» **Data for review**
▬▬▬▬▬▬▬▬▬▬

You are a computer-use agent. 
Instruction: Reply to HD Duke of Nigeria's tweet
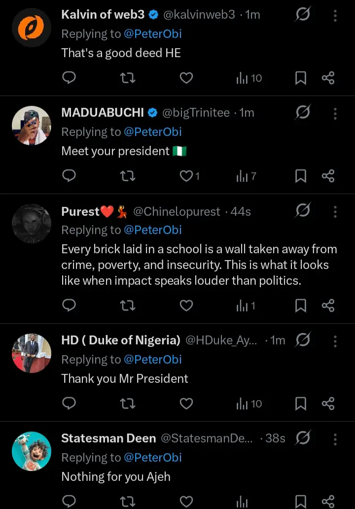[70, 404]
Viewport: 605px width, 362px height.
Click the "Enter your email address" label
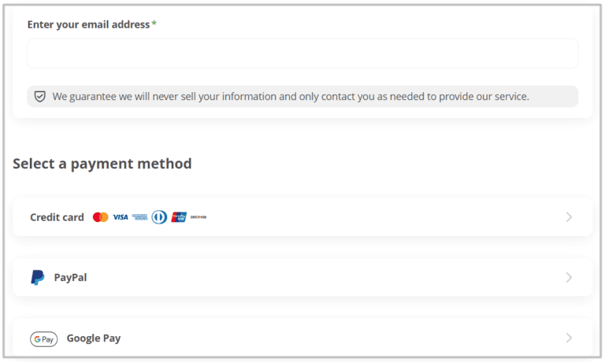[x=88, y=24]
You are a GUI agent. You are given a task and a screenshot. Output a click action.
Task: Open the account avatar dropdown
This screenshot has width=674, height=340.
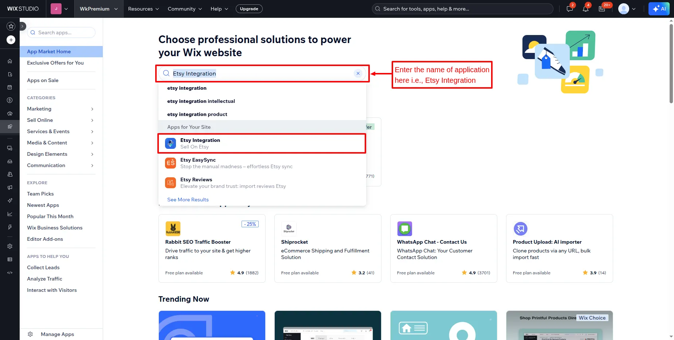tap(627, 9)
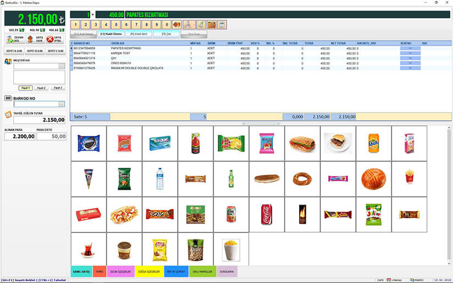Image resolution: width=453 pixels, height=283 pixels.
Task: Open the Barkod No lookup button
Action: (62, 104)
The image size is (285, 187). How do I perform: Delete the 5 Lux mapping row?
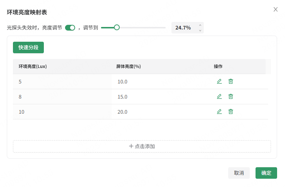point(231,81)
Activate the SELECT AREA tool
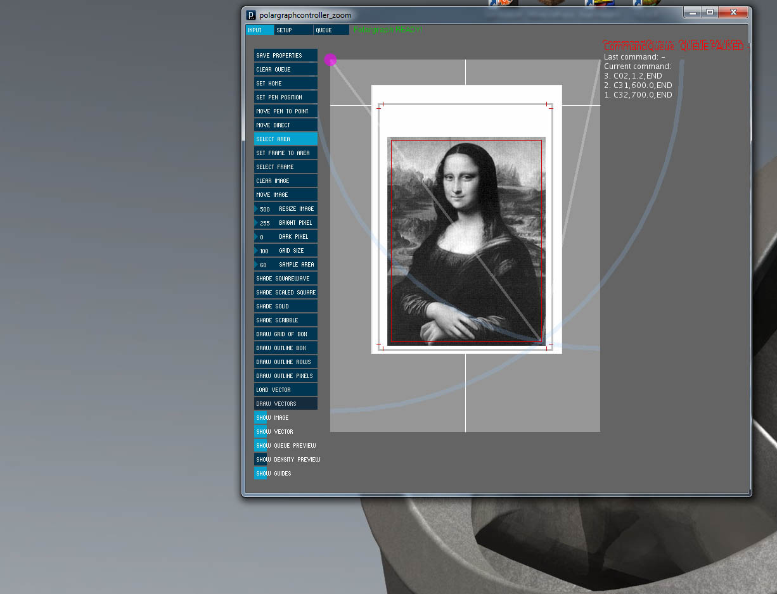 tap(285, 139)
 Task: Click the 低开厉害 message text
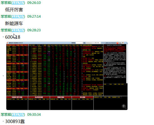(14, 10)
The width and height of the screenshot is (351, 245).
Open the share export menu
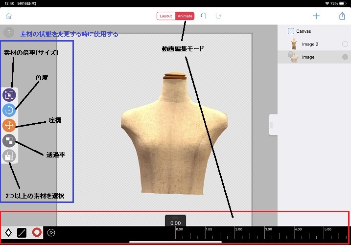tap(342, 16)

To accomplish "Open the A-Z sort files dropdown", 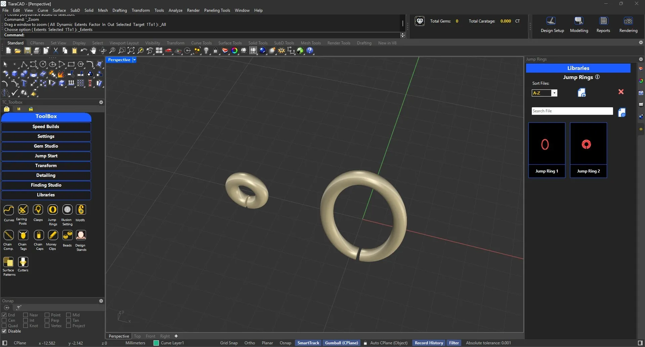I will pos(554,93).
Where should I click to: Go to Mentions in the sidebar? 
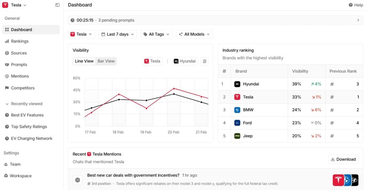pyautogui.click(x=20, y=76)
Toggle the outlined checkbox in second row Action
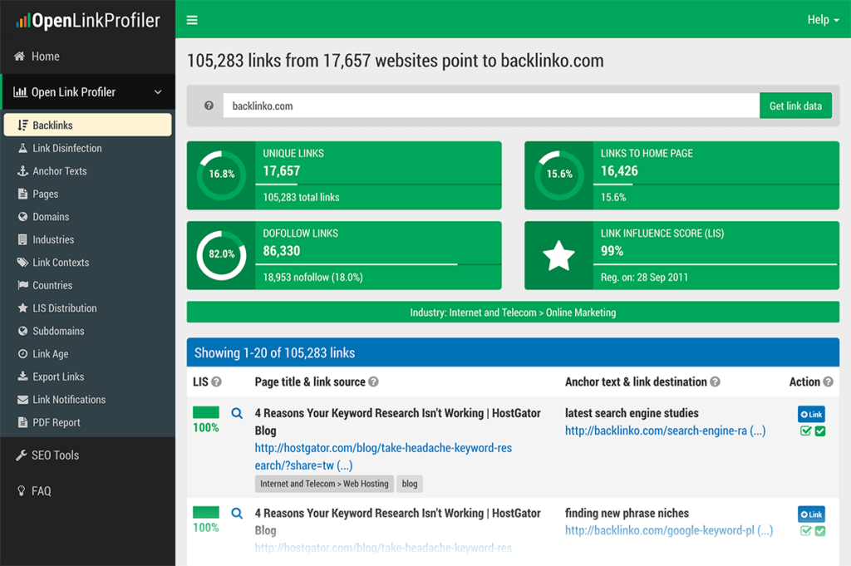This screenshot has width=851, height=566. pyautogui.click(x=805, y=531)
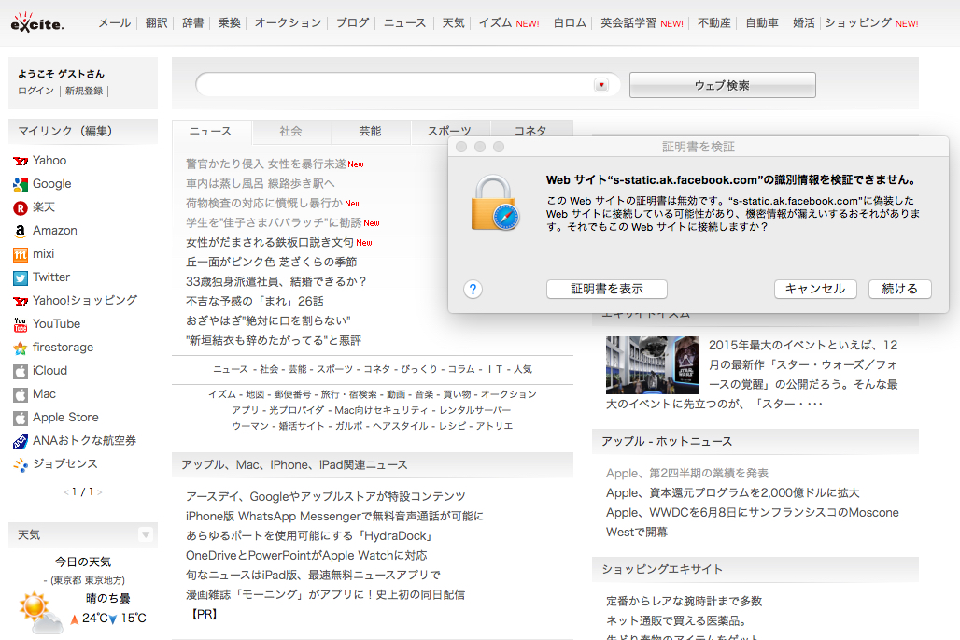The image size is (960, 640).
Task: Open YouTube from sidebar icon
Action: [21, 324]
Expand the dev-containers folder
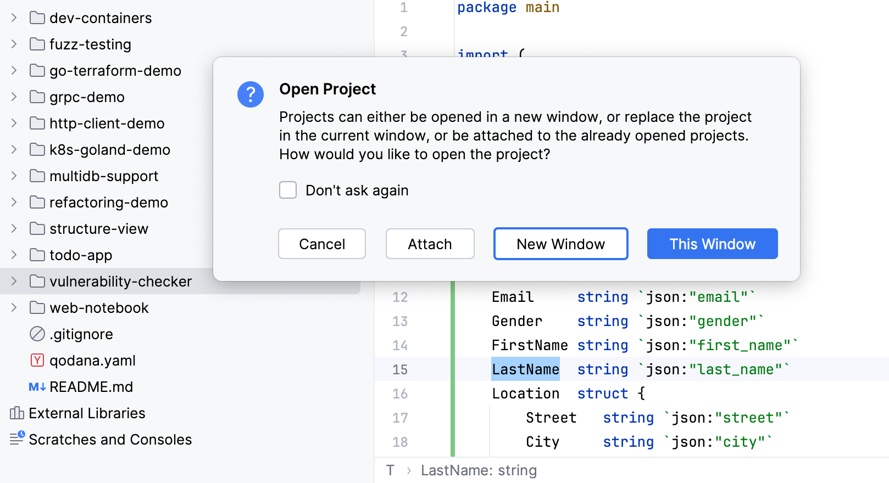 click(14, 18)
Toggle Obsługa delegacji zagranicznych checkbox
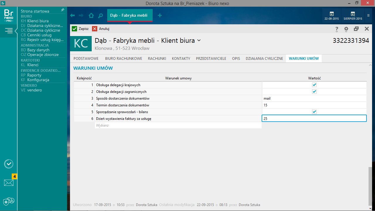Viewport: 375px width, 211px height. (x=314, y=92)
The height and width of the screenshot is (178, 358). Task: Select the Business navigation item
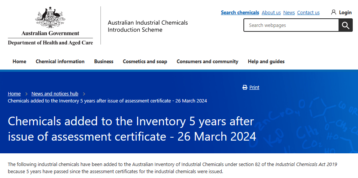(104, 62)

▬▬▬▬▬▬▬▬▬▬

Reproduce each line of the material in which the string "agent" occurs.

You are a computer-use agent. 
You are a GUI agent. You are given a task and a screenshot. Output a click action.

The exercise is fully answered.